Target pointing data
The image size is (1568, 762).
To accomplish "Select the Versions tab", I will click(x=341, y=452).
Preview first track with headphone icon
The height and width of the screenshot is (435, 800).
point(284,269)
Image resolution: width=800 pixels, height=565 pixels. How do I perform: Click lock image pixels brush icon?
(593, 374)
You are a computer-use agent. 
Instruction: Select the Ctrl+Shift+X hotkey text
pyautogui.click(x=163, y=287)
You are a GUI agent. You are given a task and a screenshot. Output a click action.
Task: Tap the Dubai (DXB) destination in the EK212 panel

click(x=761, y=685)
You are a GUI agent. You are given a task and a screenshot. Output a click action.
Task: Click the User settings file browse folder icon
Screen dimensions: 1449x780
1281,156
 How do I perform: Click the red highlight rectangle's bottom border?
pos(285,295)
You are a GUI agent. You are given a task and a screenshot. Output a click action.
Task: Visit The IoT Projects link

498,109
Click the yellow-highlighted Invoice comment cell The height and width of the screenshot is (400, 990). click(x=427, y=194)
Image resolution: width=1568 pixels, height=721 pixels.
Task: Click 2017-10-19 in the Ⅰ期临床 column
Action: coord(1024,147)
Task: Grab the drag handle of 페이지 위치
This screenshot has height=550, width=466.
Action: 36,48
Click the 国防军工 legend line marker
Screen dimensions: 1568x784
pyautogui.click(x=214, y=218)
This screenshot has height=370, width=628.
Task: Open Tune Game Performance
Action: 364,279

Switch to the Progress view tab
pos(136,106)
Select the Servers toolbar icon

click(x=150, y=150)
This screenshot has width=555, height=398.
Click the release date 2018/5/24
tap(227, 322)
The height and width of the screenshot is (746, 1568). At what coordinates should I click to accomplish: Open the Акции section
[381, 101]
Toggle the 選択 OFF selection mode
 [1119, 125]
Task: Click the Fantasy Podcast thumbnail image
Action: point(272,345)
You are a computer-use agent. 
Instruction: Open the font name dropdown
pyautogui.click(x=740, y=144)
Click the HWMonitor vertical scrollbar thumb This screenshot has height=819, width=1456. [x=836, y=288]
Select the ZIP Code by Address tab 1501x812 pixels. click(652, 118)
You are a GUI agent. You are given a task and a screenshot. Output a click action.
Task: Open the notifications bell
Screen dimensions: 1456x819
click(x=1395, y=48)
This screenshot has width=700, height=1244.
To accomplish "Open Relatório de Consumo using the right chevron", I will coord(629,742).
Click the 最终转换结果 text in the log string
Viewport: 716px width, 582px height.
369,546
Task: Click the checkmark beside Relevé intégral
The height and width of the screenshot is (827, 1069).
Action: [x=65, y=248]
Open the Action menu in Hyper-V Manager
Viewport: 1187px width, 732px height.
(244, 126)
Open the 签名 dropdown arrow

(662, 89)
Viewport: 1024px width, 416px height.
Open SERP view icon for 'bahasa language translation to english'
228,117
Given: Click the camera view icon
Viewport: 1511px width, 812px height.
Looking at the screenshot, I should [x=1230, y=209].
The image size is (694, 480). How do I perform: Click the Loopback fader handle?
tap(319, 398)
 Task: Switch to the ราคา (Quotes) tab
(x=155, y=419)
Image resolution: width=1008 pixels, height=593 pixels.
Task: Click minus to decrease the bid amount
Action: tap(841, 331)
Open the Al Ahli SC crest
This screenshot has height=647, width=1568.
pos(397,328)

Goal:
Render every line of the items above as a Markdown table with the columns "Row" and "Line", numbering the rows in order and omitting blank lines.

Solution to this problem:
| Row | Line |
|---|---|
| 1 | The image size is (1568, 762). |
| 2 | To accomplish "Select the Versions tab", I will click(x=341, y=452). |
| 3 | Preview first track with headphone icon |
| 4 | The height and width of the screenshot is (435, 800). |
| 5 | point(284,269) |
| 6 | Image resolution: width=800 pixels, height=565 pixels. How do I perform: Click lock image pixels brush icon? |
| 7 | (593, 374) |
| 8 | You are a computer-use agent.  |
| 9 | Instruction: Select the Ctrl+Shift+X hotkey text |
| 10 | pyautogui.click(x=163, y=287) |
| 11 | You are a GUI agent. You are given a task and a screenshot. Output a click action. |
| 12 | Task: Tap the Dubai (DXB) destination in the EK212 panel |
| 13 | click(x=761, y=685) |
| 14 | You are a GUI agent. You are given a task and a screenshot. Output a click action. |
| 15 | Task: Click the User settings file browse folder icon |
| 16 | Screen dimensions: 1449x780 |
| 17 | 1281,156 |
| 18 |  How do I perform: Click the red highlight rectangle's bottom border? |
| 19 | pos(285,295) |
| 20 | You are a GUI agent. You are given a task and a screenshot. Output a click action. |
| 21 | Task: Visit The IoT Projects link |
| 22 | 498,109 |
| 23 | Click the yellow-highlighted Invoice comment cell The height and width of the screenshot is (400, 990). click(x=427, y=194) |
| 24 | Image resolution: width=1568 pixels, height=721 pixels. |
| 25 | Task: Click 2017-10-19 in the Ⅰ期临床 column |
| 26 | Action: coord(1024,147) |
| 27 | Task: Grab the drag handle of 페이지 위치 |
| 28 | This screenshot has height=550, width=466. |
| 29 | Action: 36,48 |
| 30 | Click the 国防军工 legend line marker |
| 31 | Screen dimensions: 1568x784 |
| 32 | pyautogui.click(x=214, y=218) |
| 33 | This screenshot has height=370, width=628. |
| 34 | Task: Open Tune Game Performance |
| 35 | Action: 364,279 |
| 36 | Switch to the Progress view tab |
| 37 | pos(136,106) |
| 38 | Select the Servers toolbar icon |
| 39 | click(x=150, y=150) |
| 40 | This screenshot has width=555, height=398. |
| 41 | Click the release date 2018/5/24 |
| 42 | tap(227, 322) |
| 43 | The height and width of the screenshot is (746, 1568). At what coordinates should I click to accomplish: Open the Акции section |
| 44 | [381, 101] |
| 45 | Toggle the 選択 OFF selection mode |
| 46 |  [1119, 125] |
| 47 | Task: Click the Fantasy Podcast thumbnail image |
| 48 | Action: point(272,345) |
| 49 | You are a computer-use agent.  |
| 50 | Instruction: Open the font name dropdown |
| 51 | pyautogui.click(x=740, y=144) |
| 52 | Click the HWMonitor vertical scrollbar thumb This screenshot has height=819, width=1456. [x=836, y=288] |
| 53 | Select the ZIP Code by Address tab 1501x812 pixels. click(652, 118) |
| 54 | You are a GUI agent. You are given a task and a screenshot. Output a click action. |
| 55 | Task: Open the notifications bell |
| 56 | Screen dimensions: 1456x819 |
| 57 | click(x=1395, y=48) |
| 58 | This screenshot has width=700, height=1244. |
| 59 | To accomplish "Open Relatório de Consumo using the right chevron", I will coord(629,742). |
| 60 | Click the 最终转换结果 text in the log string |
| 61 | Viewport: 716px width, 582px height. |
| 62 | 369,546 |
| 63 | Task: Click the checkmark beside Relevé intégral |
| 64 | The height and width of the screenshot is (827, 1069). |
| 65 | Action: [x=65, y=248] |
| 66 | Open the Action menu in Hyper-V Manager |
| 67 | Viewport: 1187px width, 732px height. |
| 68 | (244, 126) |
| 69 | Open the 签名 dropdown arrow |
| 70 | (662, 89) |
| 71 | Viewport: 1024px width, 416px height. |
| 72 | Open SERP view icon for 'bahasa language translation to english' |
| 73 | 228,117 |
| 74 | Given: Click the camera view icon |
| 75 | Viewport: 1511px width, 812px height. |
| 76 | Looking at the screenshot, I should [x=1230, y=209]. |
| 77 | The image size is (694, 480). How do I perform: Click the Loopback fader handle? |
| 78 | tap(319, 398) |
| 79 |  Task: Switch to the ราคา (Quotes) tab |
| 80 | (x=155, y=419) |
| 81 | Image resolution: width=1008 pixels, height=593 pixels. |
| 82 | Task: Click minus to decrease the bid amount |
| 83 | Action: tap(841, 331) |
| 84 | Open the Al Ahli SC crest |
| 85 | This screenshot has height=647, width=1568. |
| 86 | pos(397,328) |